Exercise objective: Give again, exactly as written, each line of the material below starting at the line that contains "Sijoittajasuhteet (909, 432)" and ending at the line that contains "Yleiset myyntiehdot (293, 1170)". Both ends count, and no other line does.

Exercise data:
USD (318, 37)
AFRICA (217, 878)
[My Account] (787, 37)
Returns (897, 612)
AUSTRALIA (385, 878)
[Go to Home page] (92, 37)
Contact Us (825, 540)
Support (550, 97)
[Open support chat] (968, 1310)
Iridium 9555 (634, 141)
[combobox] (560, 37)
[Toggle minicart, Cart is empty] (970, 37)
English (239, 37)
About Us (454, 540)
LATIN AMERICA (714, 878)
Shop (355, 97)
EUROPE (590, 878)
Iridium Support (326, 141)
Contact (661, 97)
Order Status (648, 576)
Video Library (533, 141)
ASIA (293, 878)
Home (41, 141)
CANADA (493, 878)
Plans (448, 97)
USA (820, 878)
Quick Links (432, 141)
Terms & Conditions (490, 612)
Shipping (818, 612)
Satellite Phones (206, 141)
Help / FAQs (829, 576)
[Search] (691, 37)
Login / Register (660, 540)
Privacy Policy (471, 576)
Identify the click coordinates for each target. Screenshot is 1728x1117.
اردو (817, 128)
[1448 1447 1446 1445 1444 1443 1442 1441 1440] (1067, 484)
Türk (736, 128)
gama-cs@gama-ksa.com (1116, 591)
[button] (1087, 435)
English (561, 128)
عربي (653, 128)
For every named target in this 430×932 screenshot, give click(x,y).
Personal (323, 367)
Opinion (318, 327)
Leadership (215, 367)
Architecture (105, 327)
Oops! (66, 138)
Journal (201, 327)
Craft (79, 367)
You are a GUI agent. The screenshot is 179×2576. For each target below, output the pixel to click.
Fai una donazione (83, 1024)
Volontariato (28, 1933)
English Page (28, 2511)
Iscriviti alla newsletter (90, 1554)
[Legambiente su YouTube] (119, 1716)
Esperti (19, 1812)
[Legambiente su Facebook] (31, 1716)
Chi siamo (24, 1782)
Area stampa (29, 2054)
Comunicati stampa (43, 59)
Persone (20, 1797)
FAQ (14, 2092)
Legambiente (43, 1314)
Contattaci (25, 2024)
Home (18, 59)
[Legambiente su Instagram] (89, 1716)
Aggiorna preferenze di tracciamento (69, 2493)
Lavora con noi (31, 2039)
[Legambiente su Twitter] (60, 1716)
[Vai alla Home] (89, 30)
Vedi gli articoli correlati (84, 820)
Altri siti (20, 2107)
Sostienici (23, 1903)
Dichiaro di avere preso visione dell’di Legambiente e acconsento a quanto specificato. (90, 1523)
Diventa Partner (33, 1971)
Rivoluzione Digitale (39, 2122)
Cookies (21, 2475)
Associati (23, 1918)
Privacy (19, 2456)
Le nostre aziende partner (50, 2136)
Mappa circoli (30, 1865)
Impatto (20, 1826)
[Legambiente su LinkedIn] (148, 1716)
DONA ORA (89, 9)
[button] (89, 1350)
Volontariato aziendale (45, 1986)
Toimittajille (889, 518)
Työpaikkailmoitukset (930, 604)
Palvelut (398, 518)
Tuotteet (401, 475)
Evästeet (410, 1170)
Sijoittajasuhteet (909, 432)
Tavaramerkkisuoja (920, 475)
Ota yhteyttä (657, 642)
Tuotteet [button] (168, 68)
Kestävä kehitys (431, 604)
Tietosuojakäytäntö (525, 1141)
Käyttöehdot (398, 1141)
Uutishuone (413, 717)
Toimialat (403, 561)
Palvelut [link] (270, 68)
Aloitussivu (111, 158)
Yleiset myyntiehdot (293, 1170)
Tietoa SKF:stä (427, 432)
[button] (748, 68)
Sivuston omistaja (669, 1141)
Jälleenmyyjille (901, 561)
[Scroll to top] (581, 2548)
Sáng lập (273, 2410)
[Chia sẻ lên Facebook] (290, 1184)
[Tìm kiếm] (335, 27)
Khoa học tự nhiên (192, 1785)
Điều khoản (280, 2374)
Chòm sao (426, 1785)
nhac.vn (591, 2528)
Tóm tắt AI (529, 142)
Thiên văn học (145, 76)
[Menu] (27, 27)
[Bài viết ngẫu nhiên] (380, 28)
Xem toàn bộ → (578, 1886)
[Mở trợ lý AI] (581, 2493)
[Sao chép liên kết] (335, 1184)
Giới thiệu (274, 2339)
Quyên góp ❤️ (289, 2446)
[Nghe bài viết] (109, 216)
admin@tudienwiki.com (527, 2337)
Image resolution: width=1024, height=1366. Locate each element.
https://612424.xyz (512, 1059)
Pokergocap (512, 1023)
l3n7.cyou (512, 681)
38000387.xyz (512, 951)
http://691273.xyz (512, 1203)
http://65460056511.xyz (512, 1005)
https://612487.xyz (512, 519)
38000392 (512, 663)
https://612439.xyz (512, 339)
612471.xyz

Output of the task:
Sijoittajasuhteet (909, 432)
Tavaramerkkisuoja (920, 475)
Ota yhteyttä (657, 642)
Tuotteet [button] (168, 68)
Kestävä kehitys (431, 604)
Tietosuojakäytäntö (525, 1141)
Käyttöehdot (398, 1141)
Uutishuone (413, 717)
Toimialat (403, 561)
Palvelut [link] (270, 68)
Aloitussivu (111, 158)
Yleiset myyntiehdot (293, 1170)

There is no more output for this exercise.